3/8/10

Vitamin D- How Much Do You Need?

If you’ve listened to me on the radio, you’ve heard my mantra: Omega 3’s are the most important nutrient you can take, except for the winter time, when Vitamin D becomes equally important.  In fact, if you’re indoors most of the day, it’s critical in the summer as well.---- Sunshine flower (thumb)

Let’s start off by determining the optimal blood levels of vitamin D.  According to Dr. Garland DrPH of the University of California, San Diego School of Medicine and noted vitamin D researcher, "Most scientists who are actively working with vitamin D now believe that 40 to 60,000 nanograms per milliliter is the appropriate target concentration of 25-vitamin D in the blood for preventing the major vitamin D-deficiency related diseases, and have joined in a letter on this topic.
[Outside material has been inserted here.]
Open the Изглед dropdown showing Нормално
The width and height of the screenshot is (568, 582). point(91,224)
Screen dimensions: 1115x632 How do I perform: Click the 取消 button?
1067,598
Unfortunately, according to a recent National Health and Nutrition Examination Survey, only 10 percent of the US population has levels in this range, mainly people who work outdoors." Dr Garland and his colleagues established this newer optimal baseline level after analyzed data from a survey of 3,667men and women (this is a big study) whose average age was 51. Their serum 25-hydroxyvitamin D levels were measured and online questionnaires were completed every six months over a five year period to ascertain vitamin D levels, vitamin D intake, and health status.
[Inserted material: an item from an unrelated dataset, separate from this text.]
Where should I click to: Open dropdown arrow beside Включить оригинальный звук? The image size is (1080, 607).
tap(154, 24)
Dr Garland, who is a professor of family and preventive medicine at UC San Diego Moores Cancer Center, explains that by maintaining your serum vitamin D levels in that range can “reduce by about half the risk of several diseases - breast cancer, colon cancer, multiple sclerosis, and type 1 diabetes." 

He and his team found that to maintain these levels the average adult will have to supplement with 4000 – 8000 IU’s per day. "I was not surprised by this," remarked coauthor Heaney, who is a biomedical scientist at Creighton University and an authority on vitamin D. "This result was what our dose-response studies predicted, but it took a study such as this, of people leading their everyday lives, to confirm it."

"Most scientists who are actively working with vitamin D now believe that 40 to 60 nanograms per milliliter is the appropriate target concentration of 25-vitamin D in the blood for preventing the major vitamin D-deficiency related diseases, and have joined in a letter on this topic," Dr Garland noted. "Now that the results of this study are in, it will become common for almost every adult to take 4000 IU/day," he said. "This is comfortably under the 10,000 IU/day that the IOM Committee Report considers as the lower limit of risk, and the benefits are substantial."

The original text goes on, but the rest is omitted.